【WEB版】追放したくせに戻ってこい? 万能薬を作れる薬師を追い出しておいて、今さら後悔されても困ります! めでたく婚約破棄され、隣国で自由を満喫しているのでお構いなく
 王妃は私の側に駆け寄ると、手を弱々しく握った。

「どうか……どうか、我が夫をお助けください。数か月前に妙な熱病に侵されてから色々な薬を試したのですが、体は悪くなるばかり。もう数日に一度しか目を覚まさないのです。……私、見ていられなくて」

 その涙ながらの訴えからは、藁にもすがりたい気持ちなのが痛いほど伝わってくる。

 ほつれた髪や乱れた衣服からは、愛する人が人知れず世を去ってしまうのが怖くて、もう何日もろくに寝ていないのが察せられた。このままではいずれ、彼女の方も参ってしまう。

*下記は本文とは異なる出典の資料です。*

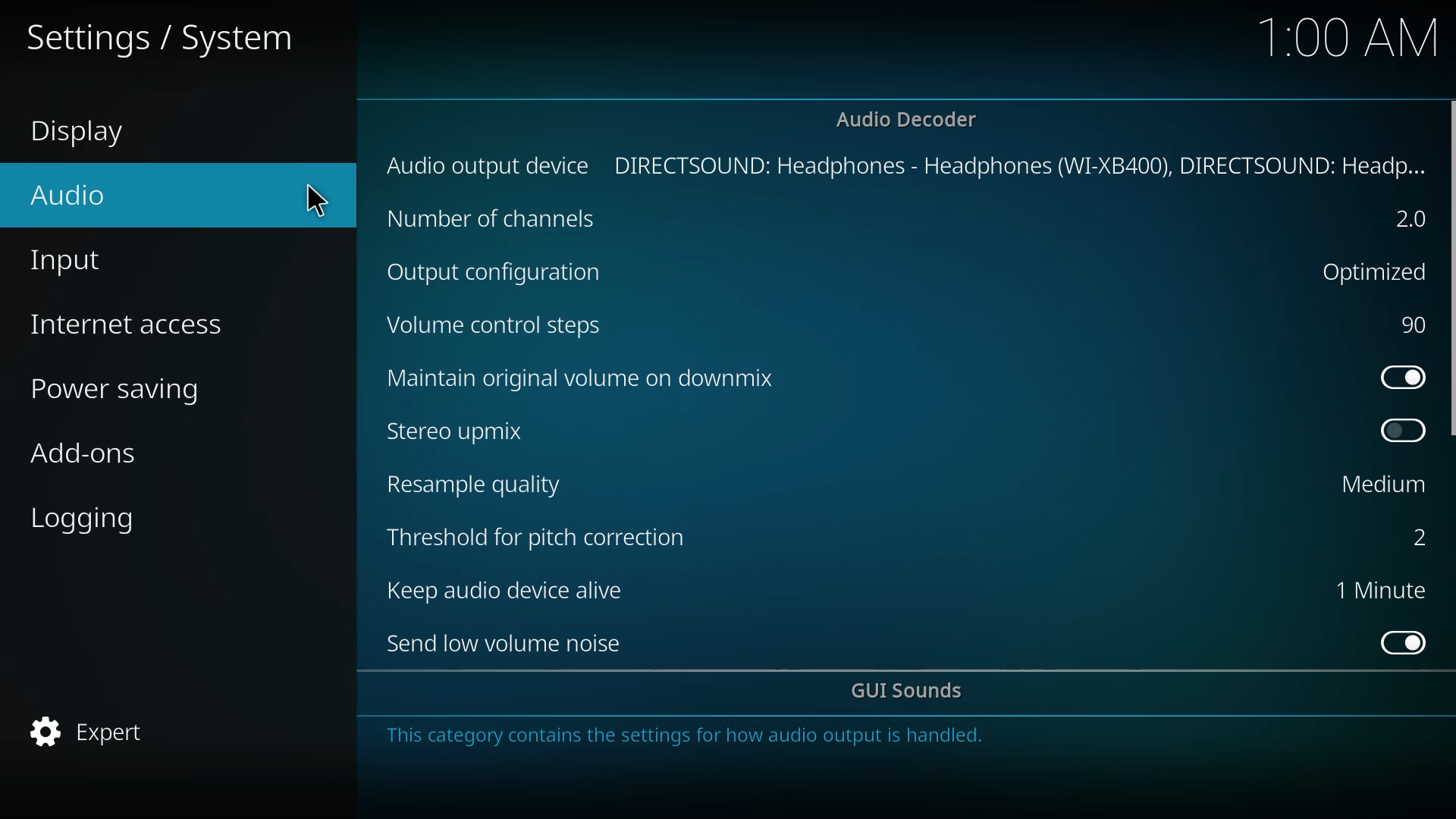 The height and width of the screenshot is (819, 1456). I want to click on output config, so click(505, 273).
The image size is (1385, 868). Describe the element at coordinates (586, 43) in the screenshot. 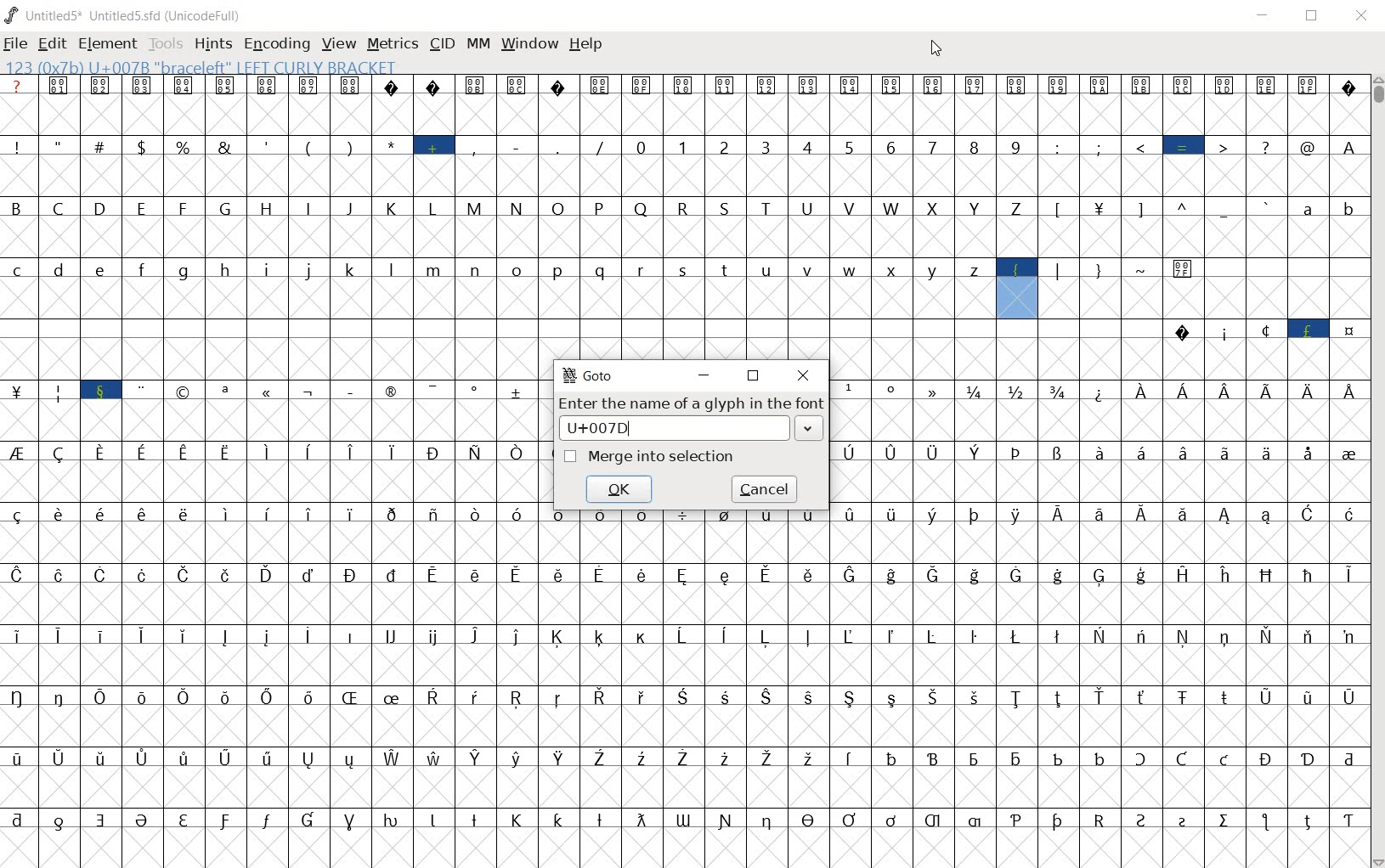

I see `HELP` at that location.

「この者は今、口が聞けないのです。母上、それだけはご容赦を」

 殿下が私の状態について説明し、私は彼女を不安がらせないように強く手を握り返すと、目を見つめる。

 そして殿下に頼み、私の体をベルケンド陛下の御前に近づけてもらう。
 彼に支えてもらいながら立ち、陛下の診察を始めた。